Adamın biri her mehtaplı gecede, alır başını deniz kıyısına gidermiş. Döndüğünde çevresindekiler ona merakla sorarlarmış:
"Ne gördün?"
O da her defasında,
"Dünya güzeli denizkızları gördüm, altın saçlarını gümüş taraklarla tarıyorlardı" dermiş. Bir gece yine tek başına deniz kıyısına vardığında, gerçekten dünya güzeli denizkızları görmüş, alın saçlarını gümüş taraklarla tarıyorlarmış. O sabah döndüğünde yine aynı meraklı soruya muhatap olmuş:
"Ne gördün?"
"Hiiiç” demiş adam, "hiçbir şey..."
Yüzündeki buruk tebessümü kimseler görmemiş ama. Belli ki hayal ettiğinin aynen görünce, ötelere açılan kanatları kırılmış hayal gücünün.

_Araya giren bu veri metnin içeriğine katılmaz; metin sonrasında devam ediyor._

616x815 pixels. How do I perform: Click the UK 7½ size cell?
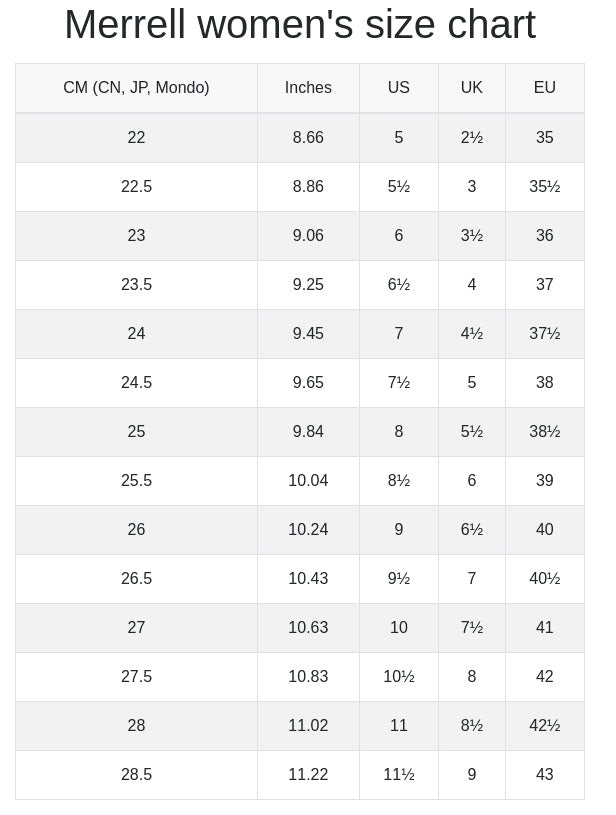coord(471,627)
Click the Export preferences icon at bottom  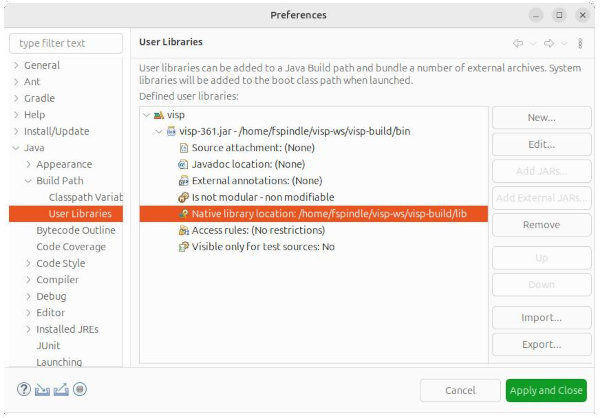click(x=61, y=390)
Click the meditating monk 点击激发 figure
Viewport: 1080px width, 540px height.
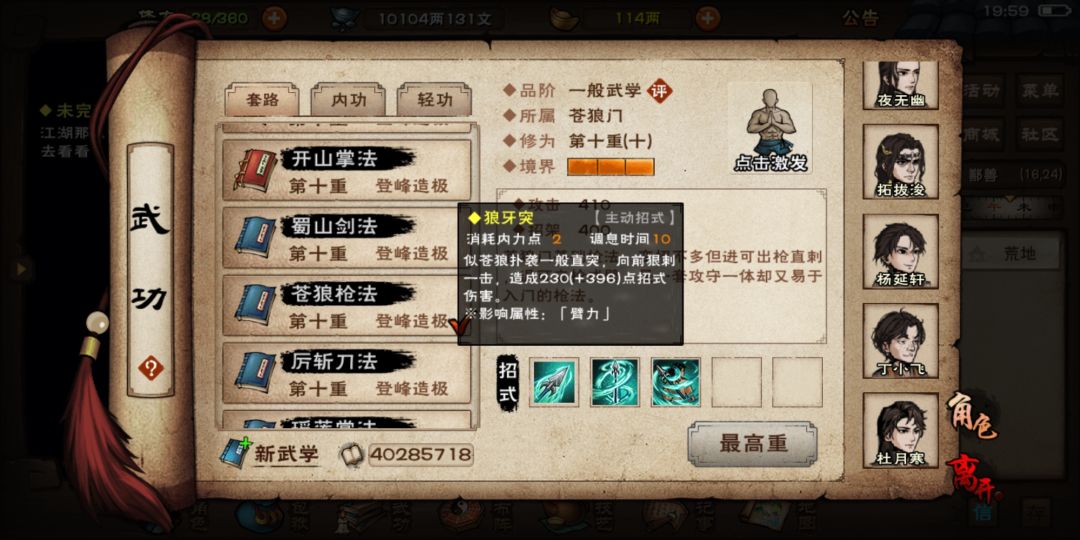[x=770, y=129]
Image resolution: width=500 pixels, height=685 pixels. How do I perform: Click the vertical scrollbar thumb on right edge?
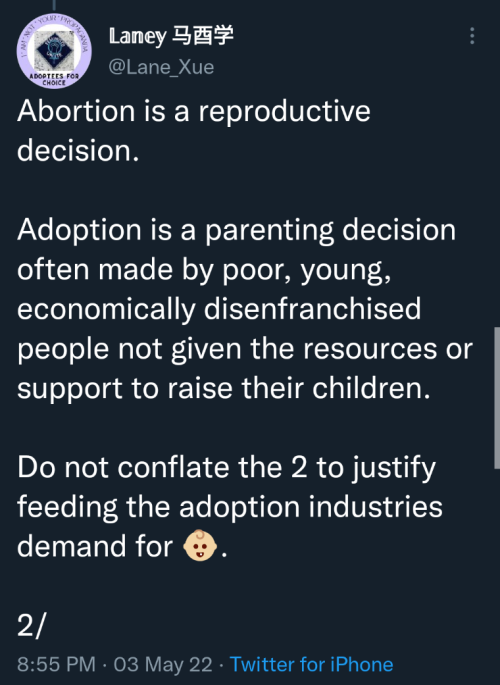pos(497,398)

Esma-i Hüsna da işte böyledir.
Dünyanın mehtaplı gecesinde bir denizkızı umududur.
Altın sarısı saçlara, gümüş tarakların değdiği keyifli bir aynalama imkânıdır.
Esma-i Hüsna, herkesin gördüğünden fazlasını görmektir.
Esma-i Hüsna, aynalar aynasıdır.
Esma-i Hüsna, bin muhabbet faslıdır.
Esması yoksa, eşya hiçbir şeydir; hiiiç!